Investors should avoid private equity firms that use the tactic of dividend recapitalizations with healthcare assets. Dividend recapitalizations are when companies take on new debt to pay a dividend to their investors, with little operational improvement to the company.

In one recent example, home care services provider Help at Home has paid its private equity owners a $262.6 million debt-funded dividend, just one year after the company shuttered operations in the entire state of Alabama due to purported cost concerns.

Notably, private equity firm Leonard Green extracted at least $645 million in debt-funded dividends from safety net hospital chain Prospect Medical Holdings in the years it owned the company. In 2021, it sold its stake in Prospect. The hospital chain filed for Chapter 11 bankruptcy in January 2025 following years of financial difficulties and unsustainable debts.

7. “Request access to their regulatory disclosures”

Private companies must make some regulatory disclosures, such as annual disclosures of workplace injuries and illnesses to the Occupational Safety and Health Administration.

Limited partners should assess pre- and post-acquisition data from private equity-owned companies for any trends relating to ownership.

These investors should also request information on wages, benefits, and working conditions and protections to ensure that investments avoid supporting unethical labor practices. PESP has released a platform for labor rights calling on private equity firms to improve working conditions at the portfolio companies they own.

PESP also recommends limited partners request disclosures regarding management and board appointments, intended sale-leaseback or dividend recapitalization transactions, management fees, and other financial information.

8. “What are the lessons learned from industry failures?”

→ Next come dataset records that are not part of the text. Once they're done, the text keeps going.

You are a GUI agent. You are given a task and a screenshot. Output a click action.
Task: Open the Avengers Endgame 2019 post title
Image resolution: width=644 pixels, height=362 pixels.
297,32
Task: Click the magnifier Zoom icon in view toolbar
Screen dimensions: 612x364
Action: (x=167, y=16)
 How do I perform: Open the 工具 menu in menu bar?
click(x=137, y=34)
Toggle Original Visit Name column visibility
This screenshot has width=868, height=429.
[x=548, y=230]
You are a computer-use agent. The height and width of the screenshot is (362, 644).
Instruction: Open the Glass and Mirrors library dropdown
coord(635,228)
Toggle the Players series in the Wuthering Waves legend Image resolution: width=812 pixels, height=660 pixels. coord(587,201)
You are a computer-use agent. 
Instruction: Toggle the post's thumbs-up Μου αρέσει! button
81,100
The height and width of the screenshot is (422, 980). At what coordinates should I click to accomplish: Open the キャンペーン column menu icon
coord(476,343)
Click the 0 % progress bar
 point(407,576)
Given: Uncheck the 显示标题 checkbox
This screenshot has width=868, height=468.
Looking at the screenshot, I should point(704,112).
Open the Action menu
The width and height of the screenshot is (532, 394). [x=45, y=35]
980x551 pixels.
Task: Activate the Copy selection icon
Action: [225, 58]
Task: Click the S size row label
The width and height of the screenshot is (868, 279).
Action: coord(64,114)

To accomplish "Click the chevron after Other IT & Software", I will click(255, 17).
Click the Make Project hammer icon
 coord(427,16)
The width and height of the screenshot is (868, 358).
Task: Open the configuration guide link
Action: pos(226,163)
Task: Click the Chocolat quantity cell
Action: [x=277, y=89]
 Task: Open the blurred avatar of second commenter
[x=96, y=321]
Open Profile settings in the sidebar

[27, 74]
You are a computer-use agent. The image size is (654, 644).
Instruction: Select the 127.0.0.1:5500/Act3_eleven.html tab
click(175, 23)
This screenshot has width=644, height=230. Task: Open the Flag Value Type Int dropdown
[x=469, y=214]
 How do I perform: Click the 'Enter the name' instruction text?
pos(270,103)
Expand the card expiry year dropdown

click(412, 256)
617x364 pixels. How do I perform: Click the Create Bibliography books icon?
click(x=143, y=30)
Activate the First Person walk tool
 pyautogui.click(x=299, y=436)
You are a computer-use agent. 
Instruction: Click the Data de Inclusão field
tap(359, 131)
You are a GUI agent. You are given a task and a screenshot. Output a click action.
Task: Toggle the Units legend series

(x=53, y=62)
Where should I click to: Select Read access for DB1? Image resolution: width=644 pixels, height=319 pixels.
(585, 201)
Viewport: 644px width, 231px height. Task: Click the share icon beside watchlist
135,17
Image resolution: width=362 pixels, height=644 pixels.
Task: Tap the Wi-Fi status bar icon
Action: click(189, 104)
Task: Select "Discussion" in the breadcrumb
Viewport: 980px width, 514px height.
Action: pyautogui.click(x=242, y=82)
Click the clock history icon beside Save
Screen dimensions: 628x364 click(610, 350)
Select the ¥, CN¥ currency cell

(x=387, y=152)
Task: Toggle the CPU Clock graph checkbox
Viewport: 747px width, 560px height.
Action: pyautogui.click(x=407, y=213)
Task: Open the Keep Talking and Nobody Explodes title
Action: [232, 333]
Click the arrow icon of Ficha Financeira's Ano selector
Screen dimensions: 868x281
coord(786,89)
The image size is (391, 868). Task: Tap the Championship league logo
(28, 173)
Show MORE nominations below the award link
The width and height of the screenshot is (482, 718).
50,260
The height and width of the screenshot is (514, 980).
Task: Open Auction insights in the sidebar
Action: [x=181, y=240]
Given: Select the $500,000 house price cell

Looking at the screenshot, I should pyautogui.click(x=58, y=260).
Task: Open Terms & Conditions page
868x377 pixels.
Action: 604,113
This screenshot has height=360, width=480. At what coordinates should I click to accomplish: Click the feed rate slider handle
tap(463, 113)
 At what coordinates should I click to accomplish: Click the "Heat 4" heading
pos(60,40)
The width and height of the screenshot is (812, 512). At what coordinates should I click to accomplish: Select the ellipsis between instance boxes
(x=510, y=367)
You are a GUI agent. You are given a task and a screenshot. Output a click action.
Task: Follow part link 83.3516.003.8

Private equity has played a disproportionately large role in U.S. bankruptcies. Limited partner investors should ask private equity firms that owned bankrupted companies what happened, why, and what serious steps they are taking to course correct. Private equity firms should be knowledgeable about the failures of their peers, have studied the bankruptcies relevant to their investment process, and be able to explain what they are doing differently.

Additional considerations

ImpactAlpha’s article helps to address a growing need for tools to help investors guard against fiduciary and headline risks in their private equity healthcare investments. Recently, policymakers have also ramped up their scrutiny of private equity in healthcare. As the private equity industry faces heightened criticism and scrutiny for its negative impacts in healthcare, PESP believes that it is important for investors to also be wary of misinformation from the private equity industry.

The industry’s leading representative, the American Investment Council, has engaged in a digital campaign aimed at burnishing private equity’s reputation in healthcare. It has downplayed private equity’s role in healthcare, by citing misleading data which suggests that private equity investment in healthcare is declining.

It has also downplayed private equity’s role in healthcare by focusing only on the relatively limited investments of its membership. According to the U.S. Securities and Exchange Commission, in 2021 there were more than 18,000 private equity funds. The American Investment Council has approximately 120 members: 86 principal and general members and 32 associate members including law offices, consulting firms, and private equity firms.

Private equity industry talking points such as these can downplay the risks to medical workers and patients stemming from private equity investment in healthcare. These claims and those of other interest groups espousing benefits from private investment in healthcare should be carefully examined and questioned by limited partners that seek to make responsible investments.